In that context, this TDM thing seemed quite amazing indeed.
Forgotten. But only for a moment.
Nevertheless, I only skimmed through the promotional material and continued with my day job. Gotta pay the bills and so on.
Business went on as usual until a colleague of mine (who’s by the way behind the free MotorAnalysis software – I gotta review that in the near future) brought it back to my attention and asked for input.
So, I turned my attention back to TDM.
Not my First Rodeo
Luckily, I had plenty of experience in reverse engineering. During the first two years of my Bachelor’s studies, I took
four some freaking nightmarish kinda difficult courses on mathematics. Four two-hour lectures each week at 8 am sharp. Each worth a mental Cooper’s test, where a second’s lapse in concentration meant losing track completely.

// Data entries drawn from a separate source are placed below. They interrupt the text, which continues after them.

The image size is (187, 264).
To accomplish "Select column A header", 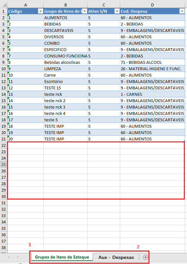I will [x=25, y=5].
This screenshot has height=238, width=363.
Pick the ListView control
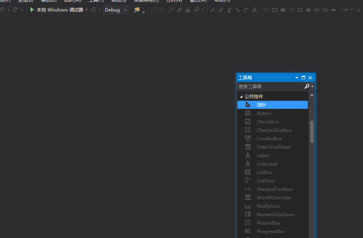click(x=265, y=180)
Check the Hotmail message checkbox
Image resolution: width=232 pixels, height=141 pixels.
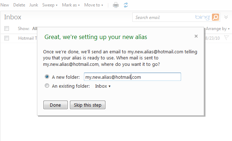click(x=6, y=38)
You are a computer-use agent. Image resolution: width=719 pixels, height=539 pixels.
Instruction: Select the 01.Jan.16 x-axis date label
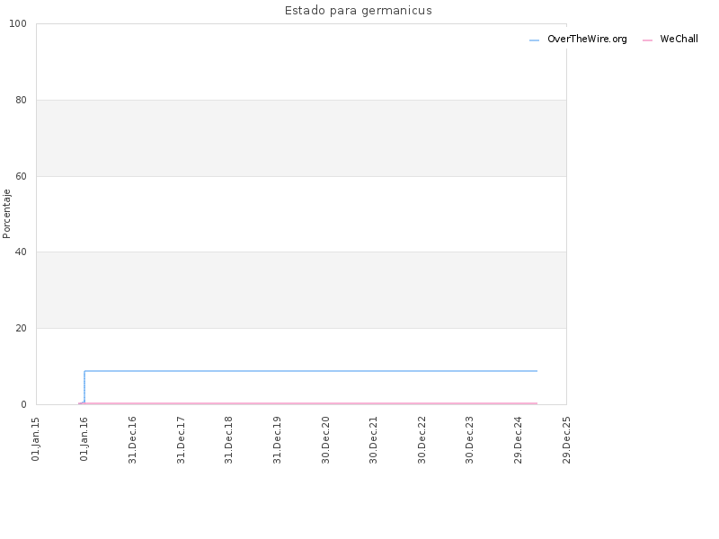(x=84, y=438)
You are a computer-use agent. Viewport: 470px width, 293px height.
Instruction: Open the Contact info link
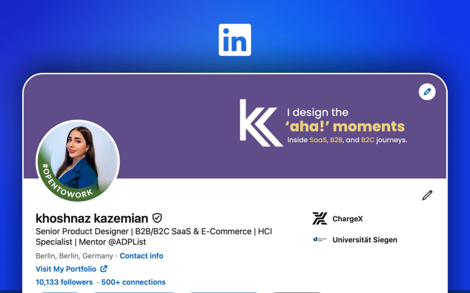(141, 256)
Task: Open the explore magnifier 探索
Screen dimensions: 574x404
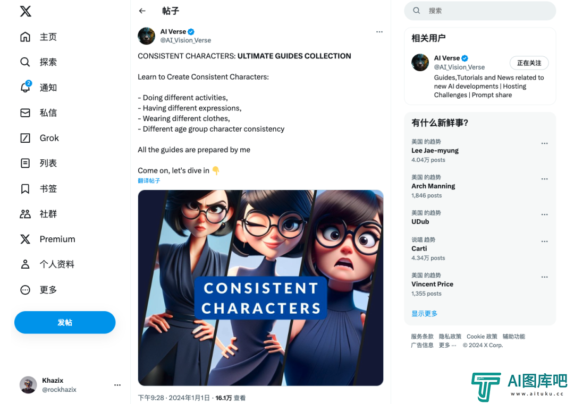Action: (x=25, y=62)
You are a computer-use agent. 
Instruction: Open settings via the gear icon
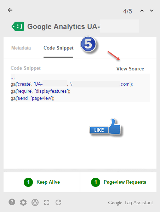tap(23, 202)
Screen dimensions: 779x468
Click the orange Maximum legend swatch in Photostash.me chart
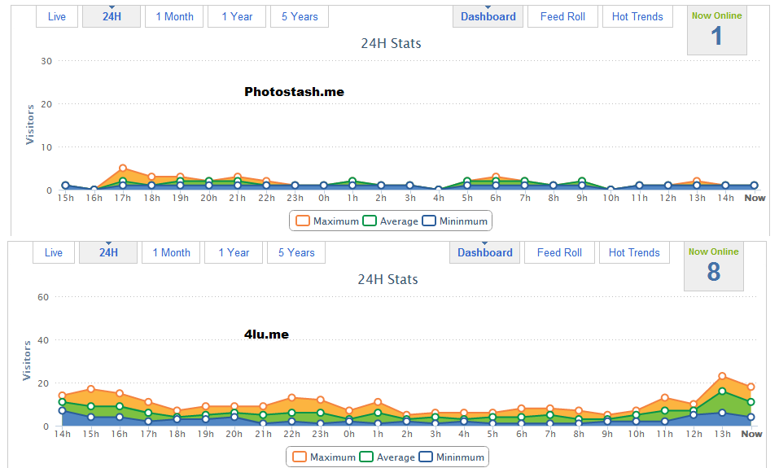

Reverse engineering, also called back engineering, is the processes of extracting knowledge or design information from anything man-made and re-producing it or re-producing anything based on the extracted information. –Wikipedia
And they were accompanied by home assignments. Which, in our opinion, meant that you went home with the assignments, broke your figurative spine on them, and came back the next day for more. At least that was all you had time for.
Why We Reverse-Engineered
Our savior was the university license to Wolfram Mathematica. For those who don’t know, Mathematica is a freaking amazing symbolic calculation software (Wolfram corporation please pay me now). Check out Wolfram Alpha, and then realize the proprietary software version was 20 times better even back in 2008. Yup, that good.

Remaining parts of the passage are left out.